WHAT YOU WILL DO: Starting at the line with "Screen dimensions: 1288x940", copy each line through the last one below exactly as written, without any pictures.

*** EXCERPTED RECORDS Section Begins ***

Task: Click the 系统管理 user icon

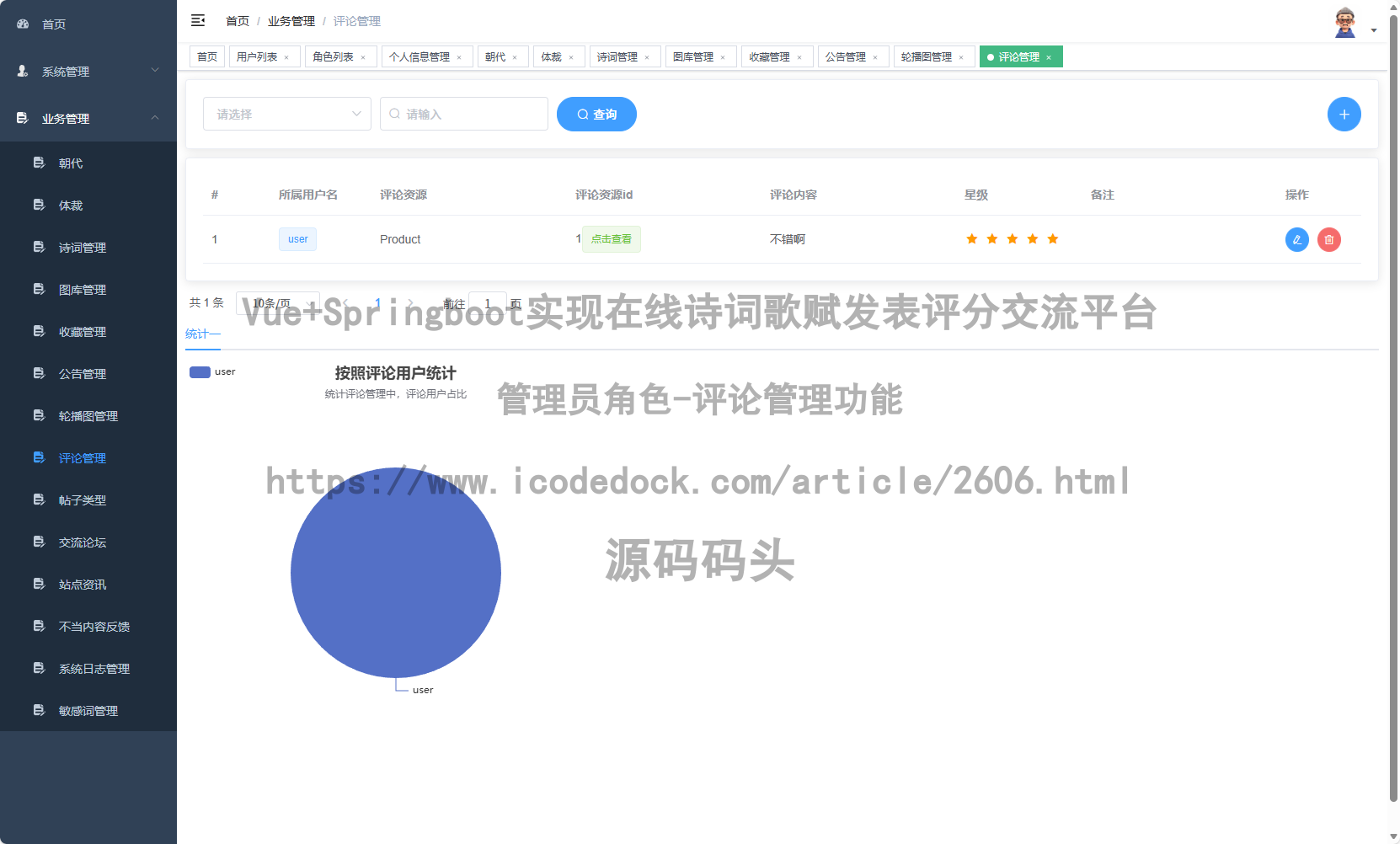Action: [x=22, y=71]
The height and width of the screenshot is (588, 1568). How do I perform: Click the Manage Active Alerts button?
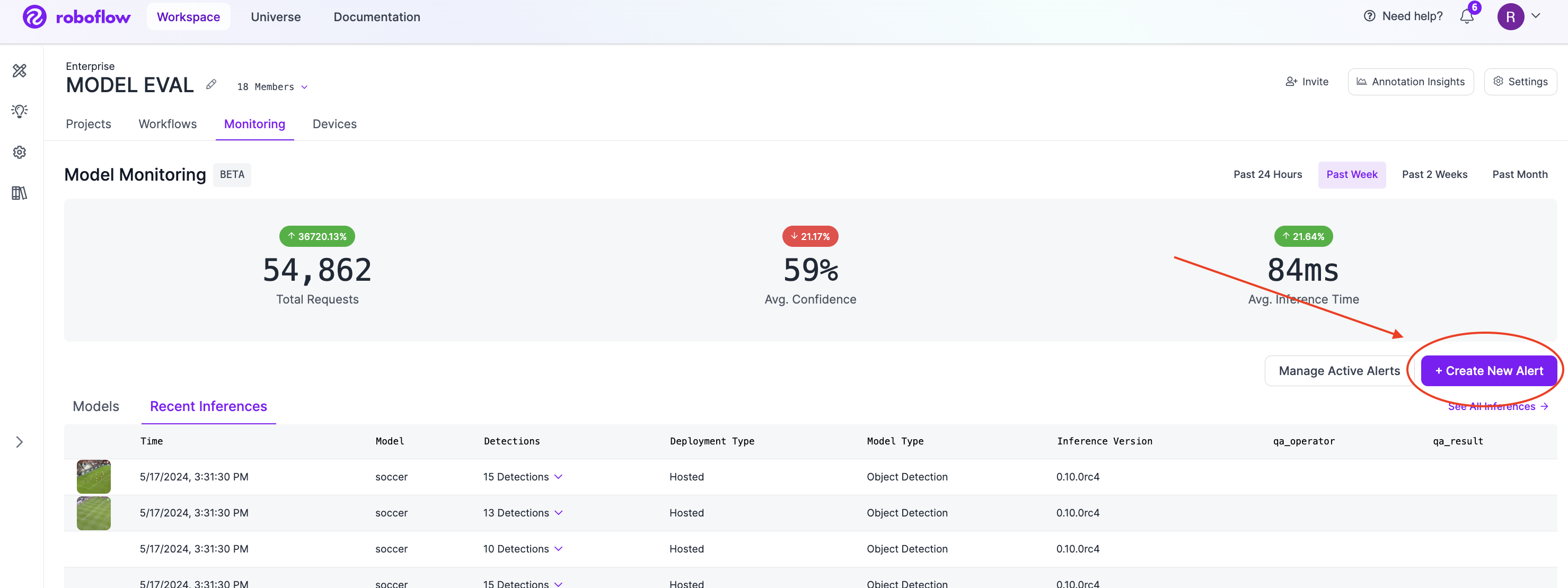pyautogui.click(x=1338, y=371)
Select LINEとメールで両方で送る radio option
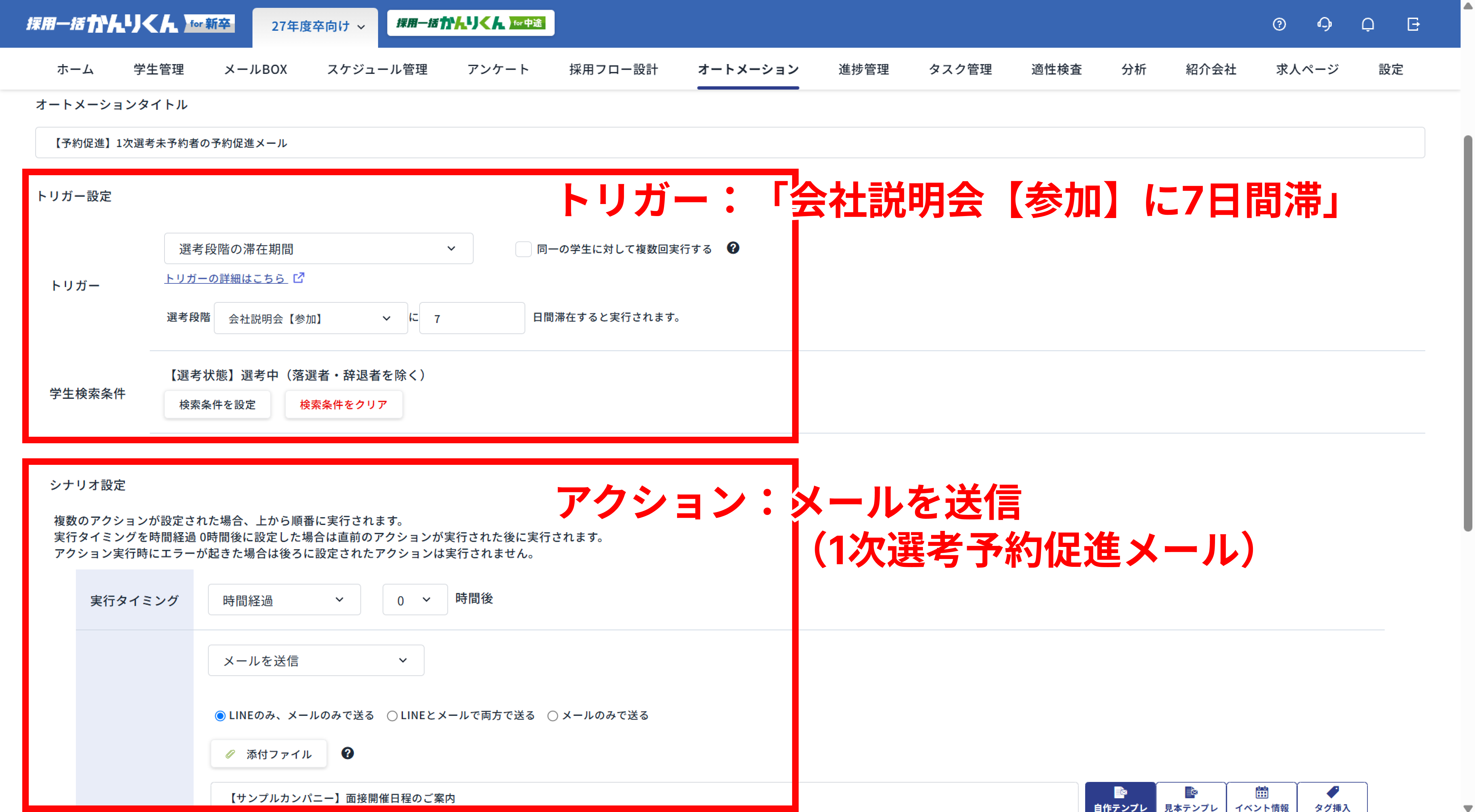1475x812 pixels. (392, 716)
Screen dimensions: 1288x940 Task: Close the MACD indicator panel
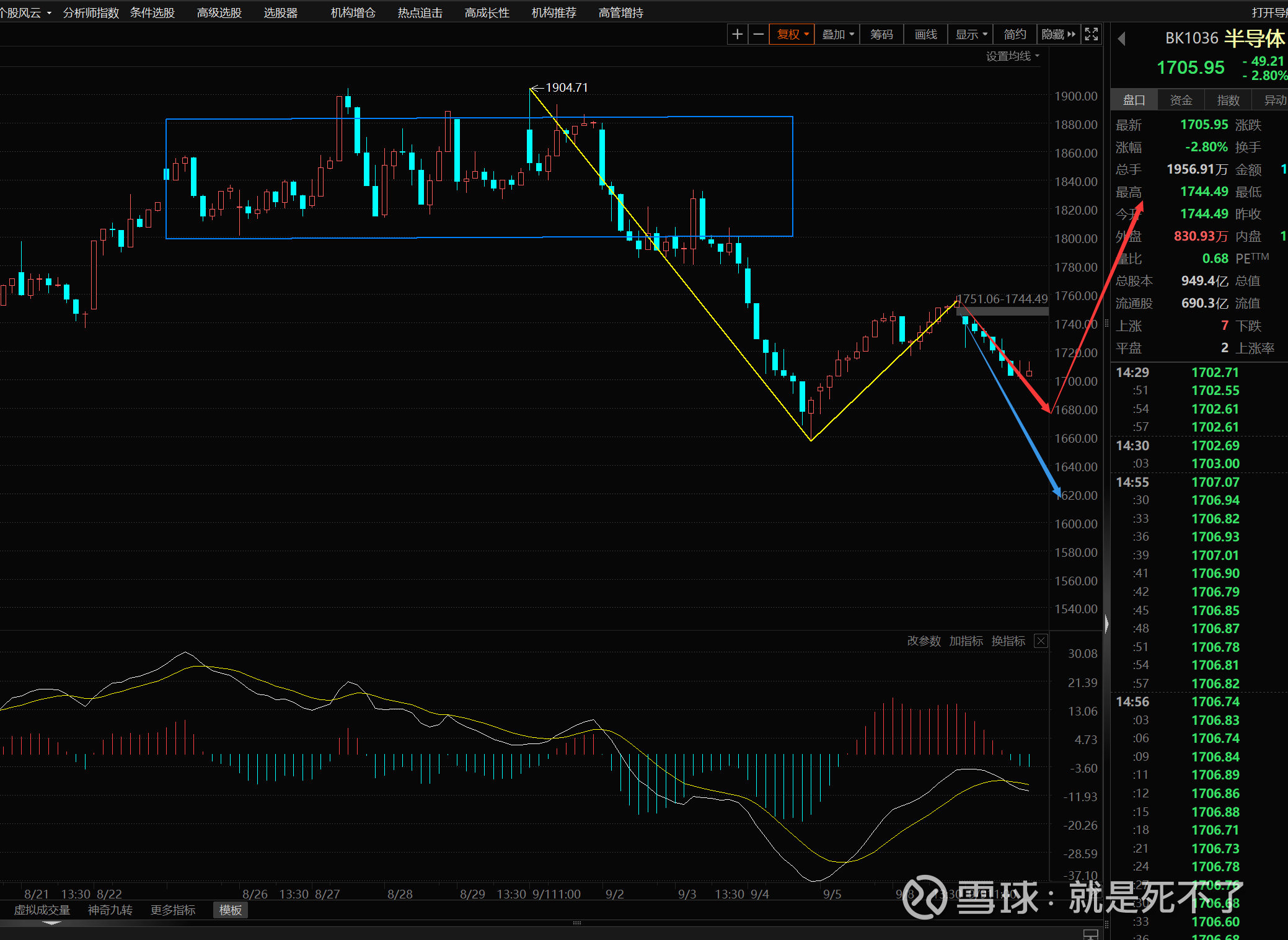1041,641
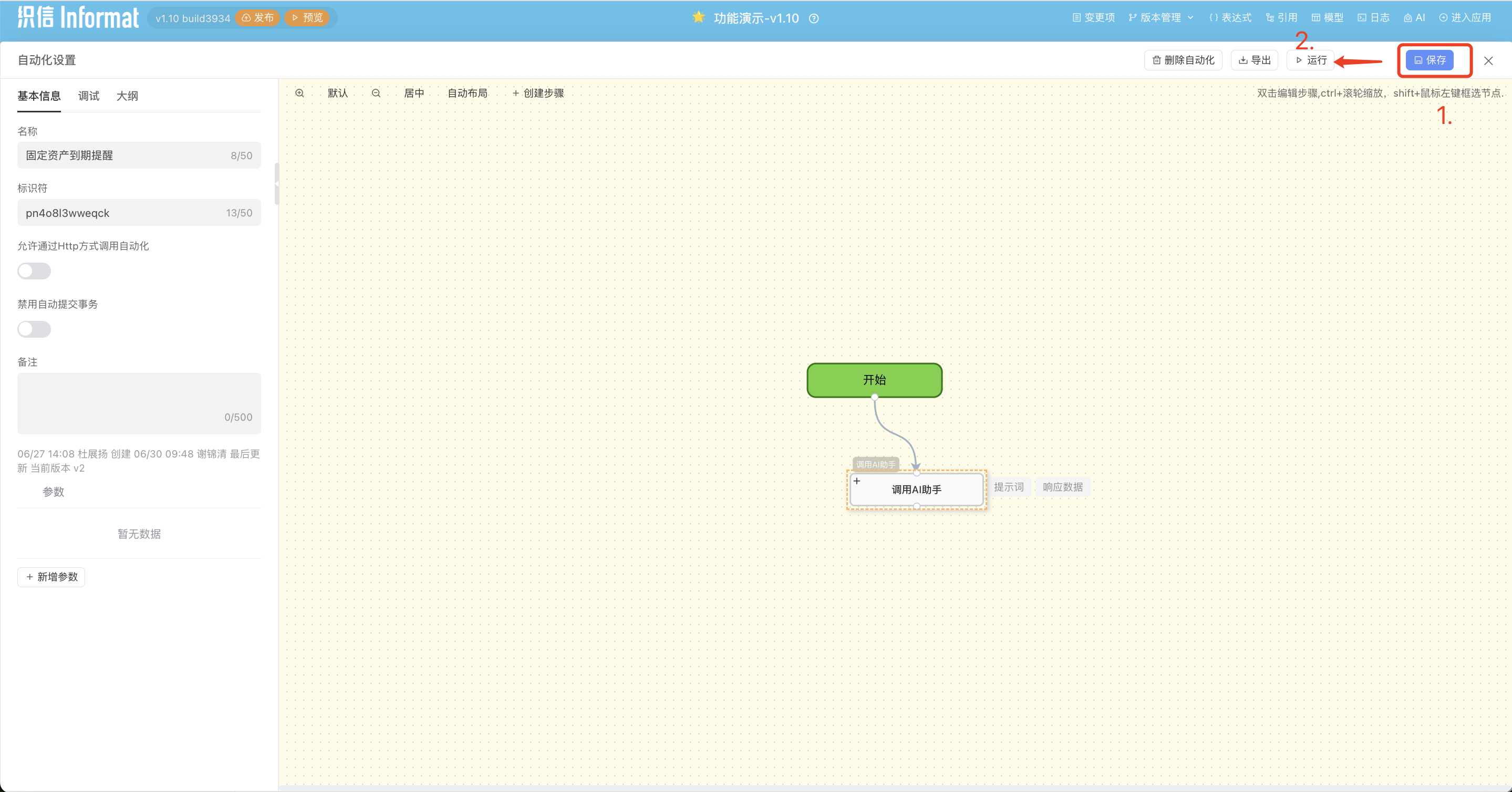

*** EXCERPTED RECORDS Section Ends ***

SOLUTION BELOW:
Screen dimensions: 1288x940 Task: Close the MACD indicator panel
1041,641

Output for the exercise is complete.